Pennsylvania’s once freewheeling crypto landscape may soon become a little less welcoming to companies hoping to use its waste coal tax credits and data center sales tax exemptions to establish bitcoin mining operations. And now the estimated half dozen or so that have set up shop in the Keystone State to avail themselves of its various energy options are facing new legislation that if adopted could slow the industry’s rapid growth.
In recent years, Pennsylvania has been a desirable place to mine crypto because of various energy options – nuclear power, plentiful fracked gas, and abundant “waste coal,” whose cleanup is subsidized by the state.
Earlier this year, Democrats took over – by a one-seat majority – the state’s House of Representatives, which means they also took control of all House committees.
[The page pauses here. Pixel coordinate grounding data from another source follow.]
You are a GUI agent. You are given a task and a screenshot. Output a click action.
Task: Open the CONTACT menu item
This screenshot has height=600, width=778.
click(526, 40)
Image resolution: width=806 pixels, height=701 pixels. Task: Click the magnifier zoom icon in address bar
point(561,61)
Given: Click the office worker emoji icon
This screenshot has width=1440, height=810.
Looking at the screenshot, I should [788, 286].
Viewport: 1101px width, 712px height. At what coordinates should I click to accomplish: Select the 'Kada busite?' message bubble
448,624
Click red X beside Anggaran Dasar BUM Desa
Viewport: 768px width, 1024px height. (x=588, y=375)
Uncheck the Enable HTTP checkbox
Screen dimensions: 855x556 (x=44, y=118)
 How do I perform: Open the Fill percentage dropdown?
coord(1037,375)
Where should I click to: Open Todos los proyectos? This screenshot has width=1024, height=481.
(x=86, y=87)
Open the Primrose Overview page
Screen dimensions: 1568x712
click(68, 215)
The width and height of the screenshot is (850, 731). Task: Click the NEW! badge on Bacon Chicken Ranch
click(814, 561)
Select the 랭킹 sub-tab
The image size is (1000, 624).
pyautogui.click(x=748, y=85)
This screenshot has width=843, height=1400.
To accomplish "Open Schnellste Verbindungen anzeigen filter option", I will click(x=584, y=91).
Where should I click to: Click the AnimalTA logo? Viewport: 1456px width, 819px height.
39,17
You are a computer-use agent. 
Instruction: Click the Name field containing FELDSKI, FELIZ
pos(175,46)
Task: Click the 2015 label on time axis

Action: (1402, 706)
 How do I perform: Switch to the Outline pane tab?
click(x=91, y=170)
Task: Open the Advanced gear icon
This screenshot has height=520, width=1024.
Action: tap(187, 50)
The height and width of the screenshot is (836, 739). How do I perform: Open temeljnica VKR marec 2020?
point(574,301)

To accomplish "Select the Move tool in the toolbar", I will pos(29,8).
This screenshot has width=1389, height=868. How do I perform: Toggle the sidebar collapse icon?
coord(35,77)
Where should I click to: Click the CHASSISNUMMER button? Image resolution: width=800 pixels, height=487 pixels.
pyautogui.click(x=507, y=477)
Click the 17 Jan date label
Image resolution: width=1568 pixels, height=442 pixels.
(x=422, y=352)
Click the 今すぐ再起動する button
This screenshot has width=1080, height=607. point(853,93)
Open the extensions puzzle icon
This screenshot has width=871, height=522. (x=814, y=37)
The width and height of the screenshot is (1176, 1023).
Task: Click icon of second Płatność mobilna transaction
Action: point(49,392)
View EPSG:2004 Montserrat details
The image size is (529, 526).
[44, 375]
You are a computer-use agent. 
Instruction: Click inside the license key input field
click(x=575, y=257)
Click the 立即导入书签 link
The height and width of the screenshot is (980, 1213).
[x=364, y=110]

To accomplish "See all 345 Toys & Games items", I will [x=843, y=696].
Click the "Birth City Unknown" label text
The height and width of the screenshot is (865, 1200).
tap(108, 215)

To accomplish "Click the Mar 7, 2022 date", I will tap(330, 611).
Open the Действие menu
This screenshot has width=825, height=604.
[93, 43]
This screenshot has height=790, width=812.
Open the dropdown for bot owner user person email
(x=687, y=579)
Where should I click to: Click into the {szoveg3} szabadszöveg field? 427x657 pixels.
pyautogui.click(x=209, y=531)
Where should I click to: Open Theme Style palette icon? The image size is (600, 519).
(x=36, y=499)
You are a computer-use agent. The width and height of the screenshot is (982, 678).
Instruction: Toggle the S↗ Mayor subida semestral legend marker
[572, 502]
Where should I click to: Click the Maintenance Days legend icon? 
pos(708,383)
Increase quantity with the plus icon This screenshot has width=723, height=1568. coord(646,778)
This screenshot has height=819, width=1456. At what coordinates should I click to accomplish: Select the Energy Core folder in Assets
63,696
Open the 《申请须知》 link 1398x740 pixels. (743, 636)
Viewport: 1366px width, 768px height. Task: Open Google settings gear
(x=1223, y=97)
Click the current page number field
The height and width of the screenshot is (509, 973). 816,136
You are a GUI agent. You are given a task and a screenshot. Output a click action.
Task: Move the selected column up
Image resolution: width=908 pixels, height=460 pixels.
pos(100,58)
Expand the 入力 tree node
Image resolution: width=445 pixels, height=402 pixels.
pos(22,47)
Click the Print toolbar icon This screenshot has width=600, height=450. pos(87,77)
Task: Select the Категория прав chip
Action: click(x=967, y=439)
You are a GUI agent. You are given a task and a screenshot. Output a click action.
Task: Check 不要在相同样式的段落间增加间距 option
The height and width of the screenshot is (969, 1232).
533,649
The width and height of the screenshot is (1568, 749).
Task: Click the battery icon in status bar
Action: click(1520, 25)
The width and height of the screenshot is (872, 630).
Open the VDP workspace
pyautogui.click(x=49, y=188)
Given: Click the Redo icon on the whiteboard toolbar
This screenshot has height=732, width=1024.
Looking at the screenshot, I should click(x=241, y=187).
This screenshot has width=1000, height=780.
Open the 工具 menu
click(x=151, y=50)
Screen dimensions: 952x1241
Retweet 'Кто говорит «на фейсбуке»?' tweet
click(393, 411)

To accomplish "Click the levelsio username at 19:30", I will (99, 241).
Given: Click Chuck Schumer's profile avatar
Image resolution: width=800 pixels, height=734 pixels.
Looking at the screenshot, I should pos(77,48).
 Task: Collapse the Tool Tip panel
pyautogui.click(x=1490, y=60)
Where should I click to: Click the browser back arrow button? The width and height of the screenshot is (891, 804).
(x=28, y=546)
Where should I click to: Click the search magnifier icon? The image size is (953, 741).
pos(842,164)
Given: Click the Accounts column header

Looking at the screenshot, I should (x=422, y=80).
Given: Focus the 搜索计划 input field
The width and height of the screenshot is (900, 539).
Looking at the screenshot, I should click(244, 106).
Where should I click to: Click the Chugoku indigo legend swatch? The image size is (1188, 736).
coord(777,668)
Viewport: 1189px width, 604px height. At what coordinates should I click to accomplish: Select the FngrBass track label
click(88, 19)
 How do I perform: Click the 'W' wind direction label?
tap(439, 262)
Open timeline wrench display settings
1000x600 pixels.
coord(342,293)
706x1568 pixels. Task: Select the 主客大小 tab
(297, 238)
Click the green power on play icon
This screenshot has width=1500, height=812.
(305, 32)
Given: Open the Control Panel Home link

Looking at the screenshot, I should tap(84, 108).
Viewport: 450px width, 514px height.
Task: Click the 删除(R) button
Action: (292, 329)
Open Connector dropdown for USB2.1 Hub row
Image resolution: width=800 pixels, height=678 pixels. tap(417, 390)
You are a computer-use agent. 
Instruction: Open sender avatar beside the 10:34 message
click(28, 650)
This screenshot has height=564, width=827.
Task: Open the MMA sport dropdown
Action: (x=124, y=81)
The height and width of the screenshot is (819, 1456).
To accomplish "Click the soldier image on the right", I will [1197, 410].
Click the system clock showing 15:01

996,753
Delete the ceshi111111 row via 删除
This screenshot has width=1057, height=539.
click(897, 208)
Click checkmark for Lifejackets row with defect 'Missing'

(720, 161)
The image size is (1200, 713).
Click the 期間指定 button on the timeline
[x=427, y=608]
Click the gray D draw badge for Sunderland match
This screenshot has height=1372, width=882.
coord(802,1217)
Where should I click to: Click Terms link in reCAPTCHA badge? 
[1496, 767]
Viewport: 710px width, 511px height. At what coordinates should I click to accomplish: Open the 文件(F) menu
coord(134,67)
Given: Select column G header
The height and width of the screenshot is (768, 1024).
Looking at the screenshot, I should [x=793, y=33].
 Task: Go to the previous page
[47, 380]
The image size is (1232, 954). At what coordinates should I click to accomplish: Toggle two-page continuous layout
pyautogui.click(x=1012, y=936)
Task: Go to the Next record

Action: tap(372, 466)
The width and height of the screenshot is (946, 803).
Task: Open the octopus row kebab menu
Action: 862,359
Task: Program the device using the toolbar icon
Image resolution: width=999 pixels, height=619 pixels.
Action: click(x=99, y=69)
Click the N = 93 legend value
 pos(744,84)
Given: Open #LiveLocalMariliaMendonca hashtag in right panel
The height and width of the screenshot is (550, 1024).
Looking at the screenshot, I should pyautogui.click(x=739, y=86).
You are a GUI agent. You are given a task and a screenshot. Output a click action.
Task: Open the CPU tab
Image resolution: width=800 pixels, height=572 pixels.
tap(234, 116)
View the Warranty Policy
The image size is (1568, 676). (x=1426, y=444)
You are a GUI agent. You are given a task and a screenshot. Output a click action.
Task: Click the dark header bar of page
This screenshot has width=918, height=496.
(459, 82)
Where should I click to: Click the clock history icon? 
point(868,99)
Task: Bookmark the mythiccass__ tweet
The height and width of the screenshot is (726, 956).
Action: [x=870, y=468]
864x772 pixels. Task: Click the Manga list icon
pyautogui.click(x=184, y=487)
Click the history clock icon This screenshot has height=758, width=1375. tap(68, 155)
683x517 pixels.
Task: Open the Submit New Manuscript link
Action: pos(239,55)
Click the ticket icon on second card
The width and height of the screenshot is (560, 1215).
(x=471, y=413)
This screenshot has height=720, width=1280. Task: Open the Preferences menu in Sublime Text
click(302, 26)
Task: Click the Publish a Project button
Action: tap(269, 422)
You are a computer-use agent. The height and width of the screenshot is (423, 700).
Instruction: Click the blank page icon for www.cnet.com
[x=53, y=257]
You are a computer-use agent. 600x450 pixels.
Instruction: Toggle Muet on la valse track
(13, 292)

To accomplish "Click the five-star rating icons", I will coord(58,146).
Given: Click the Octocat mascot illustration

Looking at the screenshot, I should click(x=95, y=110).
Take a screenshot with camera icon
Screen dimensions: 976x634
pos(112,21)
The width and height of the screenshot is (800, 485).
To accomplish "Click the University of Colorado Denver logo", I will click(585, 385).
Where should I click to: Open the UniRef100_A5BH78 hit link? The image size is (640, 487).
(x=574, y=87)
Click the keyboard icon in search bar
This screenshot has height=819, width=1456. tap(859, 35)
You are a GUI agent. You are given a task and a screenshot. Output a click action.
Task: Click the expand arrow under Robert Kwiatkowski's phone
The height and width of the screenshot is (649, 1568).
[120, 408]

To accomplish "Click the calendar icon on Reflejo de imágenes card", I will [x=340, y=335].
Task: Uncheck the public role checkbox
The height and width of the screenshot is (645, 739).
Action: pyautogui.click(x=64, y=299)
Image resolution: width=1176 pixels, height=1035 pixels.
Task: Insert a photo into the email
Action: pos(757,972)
Notably, that includes the Environmental Resources and Energy committee, which had previously overlooked the industry’s rapid rise.
The previous committee chair, Daryl Metcalfe, a Republican, had long been lambasted by political opponents as a climate change denier. In 20019 Metcalfe infamously dismissed concerns about carbon emissions, saying that because he enjoyed vegetables “and plants need CO2, so I want to make sure we have plenty of CO2 out there so we have green grass and green vegetables growing.”
The committee’s new chair, Rep. Greg Vitali, a Democrat who previously was Metcalfe’s foil, has a different approach. Vitali has now introduced two new pieces of legislation that he hopes will put the brakes on the rapidly-accelerating cryptocurrency industry.
The first bill, which was announced to fellow members on May 17, aims to specifically exempt crypto mining companies from using a 2016 law that established a tax write-off for server farms or other data storage firms. Since 2021, that program has ballooned: that year the state exempted $5 million in taxes, an amount expected to hit nearly $86 million by 2027.
Vitali’s second, and more expansive bill, which is set to be introduced imminently, aims to slow down crypto mining’s expansion. If enacted, it would impose a halt on new proof-of-work crypto mining operations, such as Bitcoin. The bill would also require companies to provide relevant information on energy usage to the state’s Department of Environmental Protection, which would study the issue further and evaluate what, if any, further industry regulations are needed.
Cryptomining companies have not yet spoken out extensively about the new pieces of legislation. Kerri Langlais, chief revenue officer of TeraWulf, a company that uses Pennsylvania nuclear power to mine for Bitcoin, said the company could not comment on legislation that had not formally been introduced. But she offered a new talking point, saying mining “can have a symbiotic relationship with the electric grid,” as it can convert “underutilized power generated by renewable sources into bitcoin, a global asset with unlimited shelf life.” (Despite a tax break, TeraWulf just announced a first quarter loss of over $26 million and has an accumulated deficit of over $212 million.)
Another company, Stronghold Digital Mining, takes a different approach: it uses state subsidies to burn “waste coal” – a low-grade form of coal that has been left across the state for decades, sometimes in piles hundreds of feet high. (In 2020, the head of the Department of Environmental Protection told a state committee that 9,000 acres of waste coal remain – and 40 percent of that acreage already “continually burn.”)
Stronghold owns and operates two such coal waste-fueled Bitcoin mines in Pennsylvania.
Stronghold CEO Gregory Beard recently testified before Vitali’s committee, essentially saying that his company is doing good by cleaning up these toxic sites.
“When we burn it, we remove almost all the harmful toxins from the flue gas,” he said.
However, during the same committee hearing, Rob Altenberg, the senior director for energy and climate at PennFuture, said that burning waste coal sites is merely “shifting” pollution into another form: air pollution. Meanwhile, even carbon-free nuclear power has its issues, too.
“Miners claim they promote clean generation because they can absorb wasted clean energy,” he said. “As we see in Pennsylvania, it’s far more common for them to use polluting fossil fuels to power their 24/7 operations, but there is a more basic issue. We don’t have clean energy to waste.”